Instructions to follow: Everything from the line containing "1376x686 pixels. Task: Open" through the last line of the material must be restated word for word, and only that.

Stored data:
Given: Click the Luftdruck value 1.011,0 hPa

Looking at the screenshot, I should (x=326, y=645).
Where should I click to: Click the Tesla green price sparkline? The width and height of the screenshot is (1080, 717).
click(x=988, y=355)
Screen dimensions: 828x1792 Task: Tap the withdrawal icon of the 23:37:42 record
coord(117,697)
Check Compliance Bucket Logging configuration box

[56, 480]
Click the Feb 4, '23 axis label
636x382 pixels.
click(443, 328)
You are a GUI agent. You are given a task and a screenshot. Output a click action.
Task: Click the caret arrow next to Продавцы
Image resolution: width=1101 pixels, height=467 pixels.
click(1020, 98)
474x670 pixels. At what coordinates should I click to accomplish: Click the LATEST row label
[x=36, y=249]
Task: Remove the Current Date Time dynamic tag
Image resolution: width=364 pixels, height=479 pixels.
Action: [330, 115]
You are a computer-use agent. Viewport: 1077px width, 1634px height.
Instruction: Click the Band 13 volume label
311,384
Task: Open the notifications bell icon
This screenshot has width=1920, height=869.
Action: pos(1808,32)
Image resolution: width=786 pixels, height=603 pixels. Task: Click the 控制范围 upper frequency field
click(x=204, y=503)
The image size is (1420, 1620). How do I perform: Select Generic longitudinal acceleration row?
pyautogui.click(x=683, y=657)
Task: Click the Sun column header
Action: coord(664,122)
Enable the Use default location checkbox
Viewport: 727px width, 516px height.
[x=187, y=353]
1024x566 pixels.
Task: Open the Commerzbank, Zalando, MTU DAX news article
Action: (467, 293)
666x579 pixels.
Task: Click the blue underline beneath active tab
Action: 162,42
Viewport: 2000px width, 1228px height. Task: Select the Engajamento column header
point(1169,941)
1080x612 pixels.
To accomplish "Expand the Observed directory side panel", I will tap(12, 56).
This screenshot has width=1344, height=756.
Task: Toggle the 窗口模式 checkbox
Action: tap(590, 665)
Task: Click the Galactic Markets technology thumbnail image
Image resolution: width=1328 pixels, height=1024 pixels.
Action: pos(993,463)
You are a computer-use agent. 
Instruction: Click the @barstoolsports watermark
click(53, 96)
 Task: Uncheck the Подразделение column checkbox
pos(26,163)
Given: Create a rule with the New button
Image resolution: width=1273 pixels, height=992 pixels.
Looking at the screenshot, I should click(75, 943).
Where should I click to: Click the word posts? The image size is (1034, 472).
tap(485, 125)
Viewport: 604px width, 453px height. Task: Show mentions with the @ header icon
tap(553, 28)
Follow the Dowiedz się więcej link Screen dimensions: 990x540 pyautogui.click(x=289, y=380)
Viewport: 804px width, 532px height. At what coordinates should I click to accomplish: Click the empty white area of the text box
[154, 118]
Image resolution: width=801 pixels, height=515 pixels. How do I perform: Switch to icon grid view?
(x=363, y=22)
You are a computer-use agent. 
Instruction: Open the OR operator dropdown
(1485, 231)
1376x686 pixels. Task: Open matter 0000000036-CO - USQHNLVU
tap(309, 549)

Worked solution:
1376x686 pixels. Task: Open matter 0000000036-CO - USQHNLVU
tap(309, 549)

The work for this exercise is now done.